The history of software “Easter eggs”

Andie Corban and Kai Ryssdal Aug 15, 2019
A Tesla Model S in a showroom in 2013. Justin Sullivan/Getty Images
HTML EMBED:
COPY

In 1976, Warner Communications bought the video game company Atari, much to the dismay of game designer Warren Robinett. Upset that Warner wasn’t planning on giving him credit in the game “Adventure,” he coded a screen deep within the game that read “Created by Warren Robinett” in flashing bright colors.

This was the first ever “Easter egg,” a surprise feature in a tech product. Since Robinett’s original, they’ve become popular, even with large tech companies. Kai Ryssdal spoke with David Pogue, who wrote an article on the topic for the New York Times, about the history of Easter eggs in software.

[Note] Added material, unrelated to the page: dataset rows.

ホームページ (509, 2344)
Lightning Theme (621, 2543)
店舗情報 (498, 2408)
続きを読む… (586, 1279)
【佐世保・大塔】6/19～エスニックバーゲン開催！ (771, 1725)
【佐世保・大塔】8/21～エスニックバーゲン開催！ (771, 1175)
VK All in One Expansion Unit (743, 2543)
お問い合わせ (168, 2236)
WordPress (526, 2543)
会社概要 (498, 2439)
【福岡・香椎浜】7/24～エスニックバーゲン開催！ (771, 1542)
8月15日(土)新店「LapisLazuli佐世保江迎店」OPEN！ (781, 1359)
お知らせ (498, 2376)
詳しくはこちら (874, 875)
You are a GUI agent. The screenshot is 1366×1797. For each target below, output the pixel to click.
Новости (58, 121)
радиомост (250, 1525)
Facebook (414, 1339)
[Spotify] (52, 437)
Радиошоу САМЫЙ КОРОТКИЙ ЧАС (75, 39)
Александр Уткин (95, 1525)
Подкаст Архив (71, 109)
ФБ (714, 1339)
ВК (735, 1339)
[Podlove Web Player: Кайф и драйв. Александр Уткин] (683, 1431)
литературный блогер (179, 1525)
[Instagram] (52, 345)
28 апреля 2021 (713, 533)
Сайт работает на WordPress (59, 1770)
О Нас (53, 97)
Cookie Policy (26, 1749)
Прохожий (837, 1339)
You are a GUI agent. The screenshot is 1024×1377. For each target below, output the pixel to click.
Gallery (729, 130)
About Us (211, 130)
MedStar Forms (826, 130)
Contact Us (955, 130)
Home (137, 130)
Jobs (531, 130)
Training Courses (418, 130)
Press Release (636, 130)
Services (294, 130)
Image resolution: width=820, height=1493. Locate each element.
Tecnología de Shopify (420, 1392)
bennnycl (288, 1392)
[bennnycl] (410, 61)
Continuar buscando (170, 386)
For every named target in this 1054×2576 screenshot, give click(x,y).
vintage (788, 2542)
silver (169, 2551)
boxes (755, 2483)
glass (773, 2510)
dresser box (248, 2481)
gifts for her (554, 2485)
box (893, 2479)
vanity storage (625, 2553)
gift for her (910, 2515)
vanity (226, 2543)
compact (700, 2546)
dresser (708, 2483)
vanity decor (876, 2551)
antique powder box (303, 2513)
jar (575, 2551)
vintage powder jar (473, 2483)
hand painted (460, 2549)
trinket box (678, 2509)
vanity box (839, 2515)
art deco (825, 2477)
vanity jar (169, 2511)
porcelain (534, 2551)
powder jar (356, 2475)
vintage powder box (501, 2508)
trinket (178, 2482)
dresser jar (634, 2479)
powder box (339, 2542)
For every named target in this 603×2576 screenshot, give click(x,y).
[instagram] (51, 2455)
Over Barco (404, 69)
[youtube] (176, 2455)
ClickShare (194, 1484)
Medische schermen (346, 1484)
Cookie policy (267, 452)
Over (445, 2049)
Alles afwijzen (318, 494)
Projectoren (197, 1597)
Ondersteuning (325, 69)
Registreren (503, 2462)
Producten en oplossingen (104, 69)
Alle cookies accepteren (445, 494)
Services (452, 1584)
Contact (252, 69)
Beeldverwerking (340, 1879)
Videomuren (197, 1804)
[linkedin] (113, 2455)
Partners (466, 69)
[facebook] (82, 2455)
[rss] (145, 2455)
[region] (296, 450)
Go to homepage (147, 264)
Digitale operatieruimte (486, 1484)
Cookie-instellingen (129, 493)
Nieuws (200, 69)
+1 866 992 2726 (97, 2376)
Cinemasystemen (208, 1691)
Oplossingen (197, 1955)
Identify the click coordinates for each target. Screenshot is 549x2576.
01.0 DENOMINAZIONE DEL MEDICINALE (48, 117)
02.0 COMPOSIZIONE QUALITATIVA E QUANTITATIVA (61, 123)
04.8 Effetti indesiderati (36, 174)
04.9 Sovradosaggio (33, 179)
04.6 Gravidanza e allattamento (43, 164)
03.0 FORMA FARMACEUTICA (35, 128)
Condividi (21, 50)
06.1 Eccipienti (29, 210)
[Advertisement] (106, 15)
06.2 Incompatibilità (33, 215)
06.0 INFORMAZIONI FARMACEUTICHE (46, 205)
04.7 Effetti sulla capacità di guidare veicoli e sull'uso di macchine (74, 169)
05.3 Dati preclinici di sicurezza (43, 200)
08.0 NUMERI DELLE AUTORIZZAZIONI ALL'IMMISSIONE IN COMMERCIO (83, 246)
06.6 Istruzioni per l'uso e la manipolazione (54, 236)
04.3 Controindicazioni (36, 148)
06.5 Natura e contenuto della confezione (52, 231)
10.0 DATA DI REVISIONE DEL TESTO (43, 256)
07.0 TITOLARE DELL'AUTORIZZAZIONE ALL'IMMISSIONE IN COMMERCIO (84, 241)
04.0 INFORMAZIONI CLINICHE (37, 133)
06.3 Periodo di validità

“Easter eggs are no longer a counterculture move,” Pogue said, referencing Robinett’s defiant move in the 1970s. “Nowadays they’re put in there for fun, for the entertainment of the programmers, to boost morale.”

One such Easter egg is a three-minute dance performance by the Tesla Model X, in which the headlights flash and the doors move up and down to music blasting over the speakers. Pogue said the programmers were inspired by a Trans-Siberian Orchestra concert, and decided to recreate the experience in the car they were building.

“They built this thing on evenings and weekends, just for fun, and didn’t show it to Elon Musk until it was all finished.”